STATED GOAL:
In the passage on fault tolerance in asynchronous circuits, what framework is used to model and create the circuits for the fault-injection simulations?

PASSAGE:
For our fault-tolerance research we focus on the investigation of the *digital effects* of SETs on QDI/SI circuits and ways to harden them against such effects. In the context of this work, faults are considered to be binary events, that (instantly) appear, affect some part of the circuit for the fault duration and then disappear again. The immediate effect

of a fault is a change in the binary state of the affected node. We exclude analog effects from our analysis. Hence, electrical masking is not covered.

To investigate fault effects we perform extensive fault-injection simulations. The circuits we subject to these experiments are modeled and created using the pypr framework presented in Chapter 5. We consider every production rule as a single possible fault-injection target. This means that an SET can change the output of exactly one production rule, which essentially represents the output of a CMOS gate. This change then propagates to *all* gates that are connected to the respective signal. Although certain things like stack-sharing of gates cannot be modeled this way, our circuit model is a good compromise between a detailed and realistic circuit representation and a reasonable computational overhead required for the actual simulation, where we want to use a digital circuit simulator.

The chapter is structured as follows: First, Section 6.1 presents an overview of the relevant related work. Then, Section 6.2 examines possible effects transient faults can have on QDI circuits and identifies certain weak points of the classic WCHB. With this analysis in mind Section 6.3 presents some relatively low-overhead fault mitigation and hardening techniques from literature that can be used as drop-in replacements for the WCHB. To evaluate those buffer styles Section 6.4 performs a case study using fault-injection simulations on a simple pipeline without any processing logic. Building upon the knowledge gathered form this experiment we then propose our own improved QDI buffer designs in Section 6.5. A second case study on more complex target circuits then shows how the different buffer styles perform in a more realistic real-world scenario and allows for better insights in the fault resilience of different designs. Finally, Section 6.7 summarizes our findings and concludes the chapter.

# 6.1 Related Work

As already discussed in Section 2.6, a core difference between BD and QDI circuits lies in the separation of control logic and the data path. While they are considerably intertwined for QDI circuits there is a more or less strict separation in BD circuits. Nevertheless, the timing/delay model that is applied for the control logic of BD circuits is often similarly strict to the QDI model, i.e., the control logic is often QDI itself or at least SI.

One very important characteristic of QDI or SI circuits is glitch-free operation. Every transition that happens inside such a circuit, or at its primary inputs and outputs has a certain meaning and must have a direct causal dependence on some other input or output transition. Hence, although SI and QDI circuits are by their nature very robust against delay variations, disturbances in the value domain caused by transient faults can have severe consequences. A single transition at the wrong time can bring a circuit into an undefined or illegal state and cause a deadlock or some other undesired behavior. The simplest form of faulty behavior is data corruption (similar to what can also be observed in synchronous circuits). However, with asynchronous circuits it is also possible that complete handshaking cycles get extinguished or wrongly created (token creation and

deletion) [LM04, MRL07]. For these cases there is no direct equivalent in the synchronous world. Therefore, it is vital to take these special characteristics of asynchronous and specifically QDI circuits into account, when investigating and analyzing their behavior under faults and when it comes to implementing appropriate countermeasures.

PROVIDED MATERIAL:
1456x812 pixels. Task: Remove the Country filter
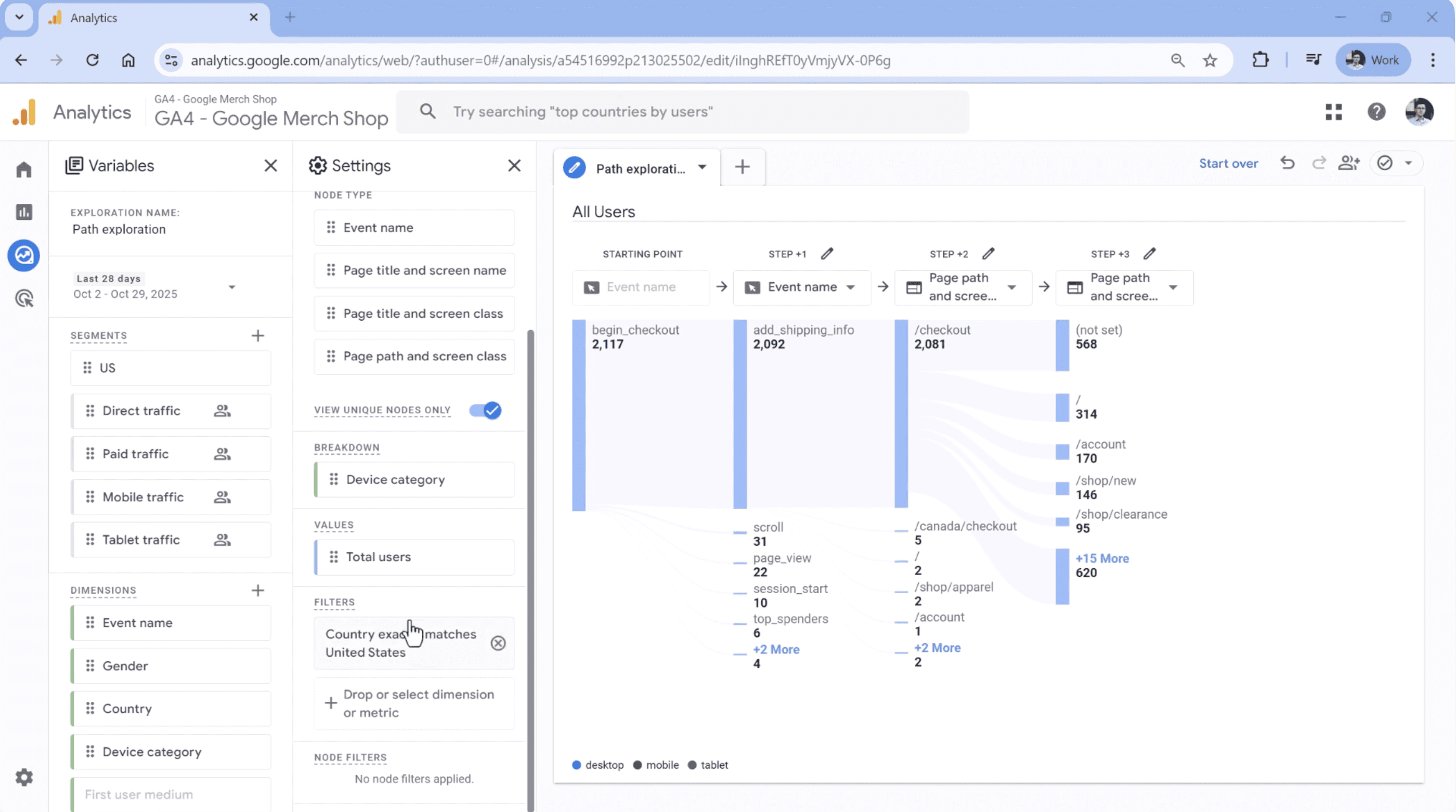(x=498, y=643)
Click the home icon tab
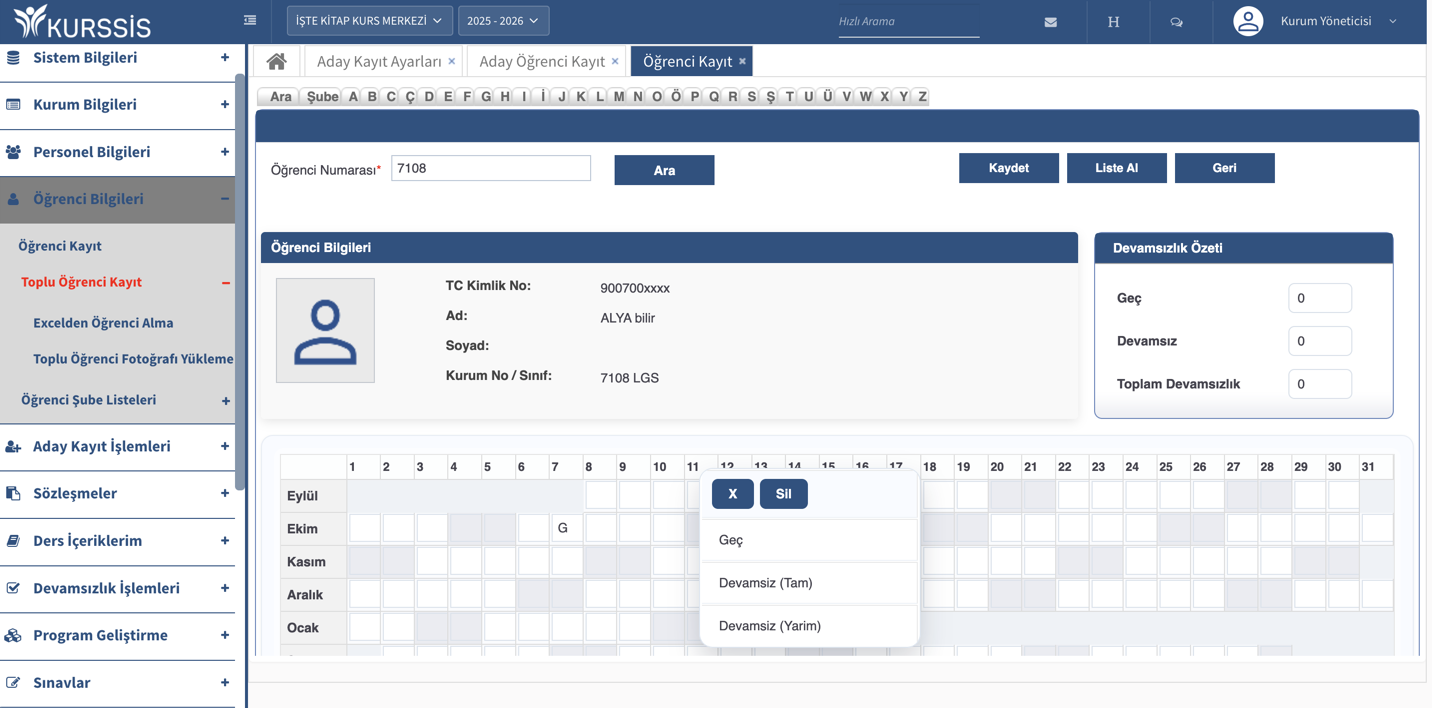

RESULT OF THIS TASK:
The pypr framework presented in Chapter 5.